Against all odds, Bernardo Arévalo de León, candidate of the centre-left Movimiento Semilla, won the second round of presidential elections held in Guatemala on August 20 and will be the next president of the Central American country. The victory was the culmination of a people’s campaign that was built collaboratively and swept the Ancestral territories.
With 100% of the votes counted and a turnout of 45%, Arévalo achieved victory over the candidacy and the anti-rights project of Sandra Torres of the centre-right National Unity of Hope (UNE) party by a margin of 58% to 37%. He will take office as President on January 14. For many, Arévalo’s victory was a sign of hope for a country held hostage by the “pact of the corrupt”, a political, economic and religious elite united by patriarchal privileges.
Arévalo, son of history
There are at least two interesting facts about Arévalo. The first is that he is the son of Juan José Arévalo, the former socialist president who governed between 1945 and 1951 after a citizen revolution that led to the first transparent elections in the history of Guatemala. The other is that he carried the symbolic weight of having been the surprise candidate in the June 25 elections, who managed to gain the support of the people who relentlessly rejected the pact of the corrupt.
Since then, the question on everyone’s minds was about the political path the Movimiento Semilla would take, especially since it faced a powerful presidential candidate in Torres, a millionaire and representative of the establishment, an anti-rights figure who also carried out a hate campaign against feminist public policies and the recognition of LGBTI+ rights. Arévalo did not hesitate to champion a project antagonistic to that of hate. He rose to occasion: listening to and identifying himself with key political and symbolic references, such as traditional indigenous leaders and youth movements.
“Many people were determined to vote for Arévalo, who emerged from the citizens’ protests of 2015,” said journalist Lucía Escobar. “For the first time in history, the people came out to defend a candidate,” she added, referring to “the displays of affection at the rallies” as a phenomenon “never seen before in Guatemala.”
Escobar also noted the importance of the fact that there were Indigenous peoples who “had given the baton of authority” to Arévalo and concluded: “There is a lot of hope that this government will lay the foundation to kickstart the changes.”
Andrea Villagrán, a feminist lawmaker elected from the Movimiento Semilla, said that this is “a moment of transition and change in the course of history in which we are moving towards a new possibility of building a country and democracy.” She characterised the importance of leaving behind “a dictatorship of corruption and co-option of the State” as “an advance for which Guatemalans have fought for years.”
“Let’s all vote with joy because that way, it is the people of Guatemala who will win.” With these words and amid enormous press coverage, Arévalo cast his vote around 9am in zone 2 of the capital city. He was accompanied by his Vice-Presidential candidate, Karin Herrera, who has campaigned in support of the rights of girls and women.

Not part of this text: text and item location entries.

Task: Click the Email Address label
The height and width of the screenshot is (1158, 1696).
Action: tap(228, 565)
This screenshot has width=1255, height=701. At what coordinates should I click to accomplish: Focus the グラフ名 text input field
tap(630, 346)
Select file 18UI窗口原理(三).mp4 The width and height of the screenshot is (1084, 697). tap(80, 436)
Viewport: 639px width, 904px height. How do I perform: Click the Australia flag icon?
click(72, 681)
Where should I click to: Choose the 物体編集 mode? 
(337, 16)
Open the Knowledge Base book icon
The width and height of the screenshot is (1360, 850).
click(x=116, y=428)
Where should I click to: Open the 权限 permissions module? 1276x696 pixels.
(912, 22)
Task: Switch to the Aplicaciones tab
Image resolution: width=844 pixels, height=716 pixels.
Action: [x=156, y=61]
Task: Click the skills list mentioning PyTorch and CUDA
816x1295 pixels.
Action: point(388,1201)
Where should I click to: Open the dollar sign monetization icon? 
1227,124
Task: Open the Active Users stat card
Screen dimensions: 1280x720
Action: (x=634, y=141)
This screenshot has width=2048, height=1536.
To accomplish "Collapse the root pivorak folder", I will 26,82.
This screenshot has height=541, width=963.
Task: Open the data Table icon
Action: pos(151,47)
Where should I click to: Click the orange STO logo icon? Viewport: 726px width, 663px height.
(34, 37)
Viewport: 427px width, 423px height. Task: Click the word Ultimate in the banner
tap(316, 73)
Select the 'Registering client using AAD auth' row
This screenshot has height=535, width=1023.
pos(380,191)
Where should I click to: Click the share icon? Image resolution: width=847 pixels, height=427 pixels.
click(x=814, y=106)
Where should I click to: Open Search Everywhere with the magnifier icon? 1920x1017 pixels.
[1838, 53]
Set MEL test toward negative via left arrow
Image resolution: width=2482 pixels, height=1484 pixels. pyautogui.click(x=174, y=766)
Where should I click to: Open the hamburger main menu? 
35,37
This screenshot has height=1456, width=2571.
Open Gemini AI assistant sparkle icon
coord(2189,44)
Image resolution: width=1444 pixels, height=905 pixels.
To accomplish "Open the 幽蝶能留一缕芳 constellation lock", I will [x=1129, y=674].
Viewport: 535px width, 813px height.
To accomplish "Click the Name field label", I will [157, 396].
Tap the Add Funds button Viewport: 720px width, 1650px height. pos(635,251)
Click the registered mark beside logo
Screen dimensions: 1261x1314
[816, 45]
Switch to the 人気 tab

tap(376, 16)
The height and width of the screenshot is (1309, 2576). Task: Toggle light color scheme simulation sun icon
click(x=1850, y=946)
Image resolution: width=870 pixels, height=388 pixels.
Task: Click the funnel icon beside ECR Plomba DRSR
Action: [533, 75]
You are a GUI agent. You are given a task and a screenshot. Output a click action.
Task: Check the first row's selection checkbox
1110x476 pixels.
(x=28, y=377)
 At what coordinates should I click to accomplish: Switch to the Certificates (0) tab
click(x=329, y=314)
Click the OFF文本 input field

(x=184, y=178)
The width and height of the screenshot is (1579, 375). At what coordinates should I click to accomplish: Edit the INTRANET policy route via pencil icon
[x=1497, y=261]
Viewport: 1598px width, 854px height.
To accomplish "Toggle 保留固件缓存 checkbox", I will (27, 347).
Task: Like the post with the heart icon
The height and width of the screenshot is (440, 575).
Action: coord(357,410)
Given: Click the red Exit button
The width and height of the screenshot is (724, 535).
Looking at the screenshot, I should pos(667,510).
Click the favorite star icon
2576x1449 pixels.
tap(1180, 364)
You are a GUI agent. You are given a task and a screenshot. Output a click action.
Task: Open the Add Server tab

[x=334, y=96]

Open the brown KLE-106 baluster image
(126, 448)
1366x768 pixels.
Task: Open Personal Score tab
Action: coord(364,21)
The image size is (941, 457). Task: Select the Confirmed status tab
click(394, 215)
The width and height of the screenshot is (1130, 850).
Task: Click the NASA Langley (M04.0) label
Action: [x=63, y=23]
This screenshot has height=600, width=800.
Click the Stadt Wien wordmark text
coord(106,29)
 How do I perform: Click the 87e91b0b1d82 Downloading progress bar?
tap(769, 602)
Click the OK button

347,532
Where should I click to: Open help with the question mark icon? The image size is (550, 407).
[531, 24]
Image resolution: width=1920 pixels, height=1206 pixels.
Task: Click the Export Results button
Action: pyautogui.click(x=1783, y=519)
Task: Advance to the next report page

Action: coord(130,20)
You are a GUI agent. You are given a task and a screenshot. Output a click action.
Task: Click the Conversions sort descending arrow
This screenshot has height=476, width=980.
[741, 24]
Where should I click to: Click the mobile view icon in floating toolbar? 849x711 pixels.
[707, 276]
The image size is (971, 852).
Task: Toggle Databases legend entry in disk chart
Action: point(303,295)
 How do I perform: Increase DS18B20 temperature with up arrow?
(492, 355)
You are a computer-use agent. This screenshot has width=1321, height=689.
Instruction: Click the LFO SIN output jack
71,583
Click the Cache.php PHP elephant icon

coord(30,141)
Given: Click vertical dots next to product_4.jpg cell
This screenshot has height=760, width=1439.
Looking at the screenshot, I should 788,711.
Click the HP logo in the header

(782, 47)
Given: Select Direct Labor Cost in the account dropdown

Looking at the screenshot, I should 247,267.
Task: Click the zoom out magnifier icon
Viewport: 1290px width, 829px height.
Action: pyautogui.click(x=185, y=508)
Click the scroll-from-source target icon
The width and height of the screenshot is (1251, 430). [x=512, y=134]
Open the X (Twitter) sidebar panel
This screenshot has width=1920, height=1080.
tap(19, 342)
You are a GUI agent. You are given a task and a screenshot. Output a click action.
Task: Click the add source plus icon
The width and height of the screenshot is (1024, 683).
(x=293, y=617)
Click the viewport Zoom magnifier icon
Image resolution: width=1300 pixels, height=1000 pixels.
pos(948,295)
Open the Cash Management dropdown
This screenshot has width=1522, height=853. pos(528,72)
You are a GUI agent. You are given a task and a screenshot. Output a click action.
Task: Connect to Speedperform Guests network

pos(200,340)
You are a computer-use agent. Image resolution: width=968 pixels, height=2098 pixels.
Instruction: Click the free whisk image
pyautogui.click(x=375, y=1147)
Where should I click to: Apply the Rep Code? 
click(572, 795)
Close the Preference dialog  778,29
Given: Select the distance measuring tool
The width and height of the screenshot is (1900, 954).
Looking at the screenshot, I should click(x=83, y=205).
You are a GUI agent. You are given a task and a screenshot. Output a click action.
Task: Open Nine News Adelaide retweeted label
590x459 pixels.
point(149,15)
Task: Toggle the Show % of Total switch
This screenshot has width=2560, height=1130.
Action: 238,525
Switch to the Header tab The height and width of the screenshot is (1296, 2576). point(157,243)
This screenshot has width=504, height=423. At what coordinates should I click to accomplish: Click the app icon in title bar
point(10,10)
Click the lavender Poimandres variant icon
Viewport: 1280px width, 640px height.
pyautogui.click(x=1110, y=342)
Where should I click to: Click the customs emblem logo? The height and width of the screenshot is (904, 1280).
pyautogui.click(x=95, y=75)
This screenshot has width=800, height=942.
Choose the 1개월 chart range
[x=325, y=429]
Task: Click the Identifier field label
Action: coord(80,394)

An hour and a half before the closing of the elections, both Movimiento Semilla and UNE held press conferences where they denounced different irregularities and urged the Prosecutor’s Office and the Supreme Electoral Tribunal (TSE) to investigate. The Movimiento Semilla specifically denounced intimidation and attempts to “buy votes in exchange for food” and the suspicion of “embezzlement of State funds,” claiming that the government of incumbent conservative president Alejandro Giammattei collaborated with Torres’ party.
“This is a systematic situation in several municipalities and there have been arrests,” said a spokesperson from Semilla, adding that “we are thinking of expanding this series of complaints”. For his part, Samuel Pérez, deputy and head of the Semilla bench, called on the people to vote earnestly. “It is fundamental that the people of Guatemala speak out forcefully at the polls, since this can change history forever,” because “the will of the people is what has to prevail”.
Later, members of the TSE reported that “there were 3468 voting centers set up inside and outside the country” and that the turnout, until 3 pm registered a “historic percentage”, with the conformation of “more than 20,000 polling stations” and “more than 7000 national and international electoral observers”. In addition, they formalised the resetting of the database and the opening of the computer program.
What followed was a quick count and the most hopeful news. A future with dignity and listening, without institutional persecution, is possible for Guatemala.